The NAS Award for Scientific Reviewing--a prize of $5,000 for excellence in scientific reviewing within the past 10 years (the 1999 field is economics)--goes to James M. Poterba, Mitsui Professor of Economics, department of economics, Massachusetts Institute of Technology, Cambridge. Poterba was chosen "for his influential and comprehensive review of factors determining the savings of individuals over their lifetimes and the private accumulation of wealth for retirement." The award was established by Annual Reviews Inc. and the Institute for Scientific Information in honor of J. Murray Luck and has been presented since 1979.

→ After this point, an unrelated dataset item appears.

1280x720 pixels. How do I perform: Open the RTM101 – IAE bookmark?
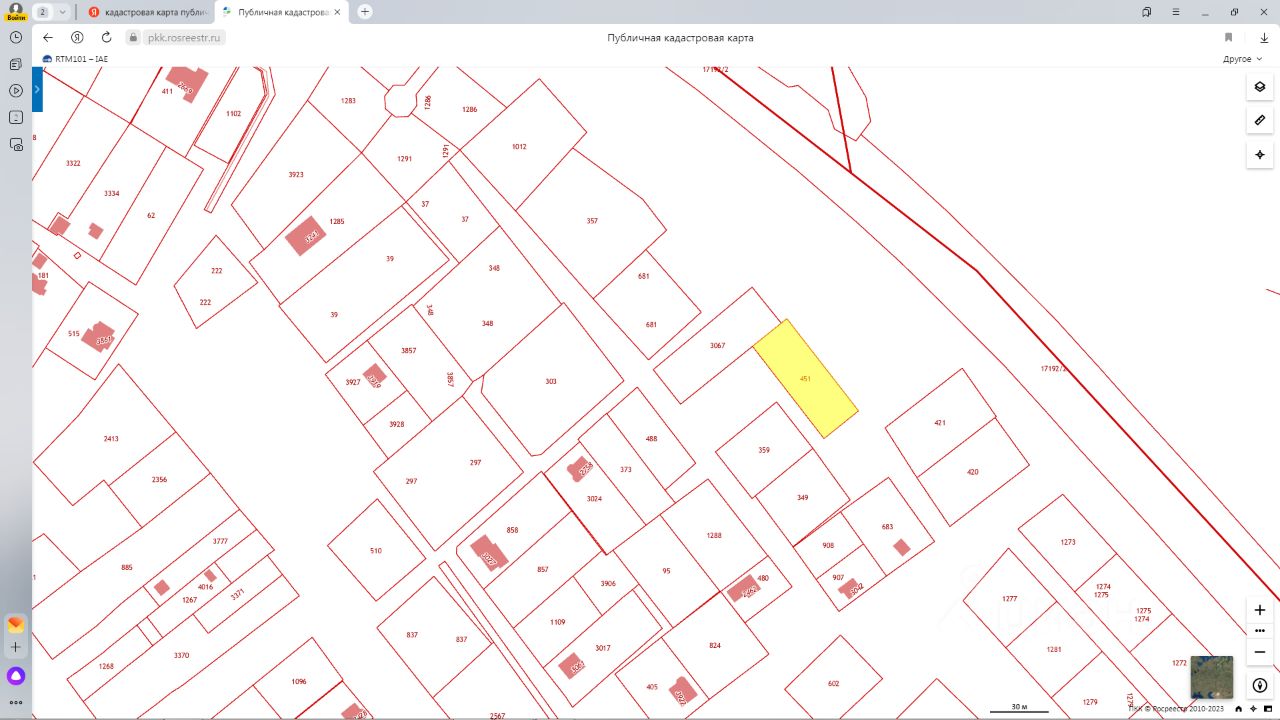pos(75,59)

The Mary Clark Thompson Medal--a prize of $7,500 awarded every three to five years for important contributions to geology and paleontology--goes to Jan Smit, professor of sedimentary geology, Free University of Amsterdam, Netherlands. Smit was chosen "for establishing the sequence of impact-generated events that occurred 65 million years ago, including ejecta fallout, tsunami propagation, geochemical disturbances, and extinction in foraminifera and dinosaurs." The medal was established by a gift of Mary Clark Thompson and has been presented since 1921.

The Troland Research Awards--a sum of $35,000 given annually to each of two recipients to support their research in experimental psychology--goes to Nancy G. Kanwisher, associate professor, department of brain and cognitive sciences, Massachusetts Institute of Technology, and to Harold E. Pashler, professor, department of psychology, University of California, San Diego. Kanwisher was chosen "for her innovative research on visual attention, awareness, and imagery, including the characterization of a face perception module and discovery of a place-encoding module." Pashler was chosen "for his many experimental breakthroughs in the study of spatial attention and central executive control and for his insightful theoretical analysis of human cognitive architecture." The awards were established by the bequest of Leonard T. Troland and have been presented since 1984.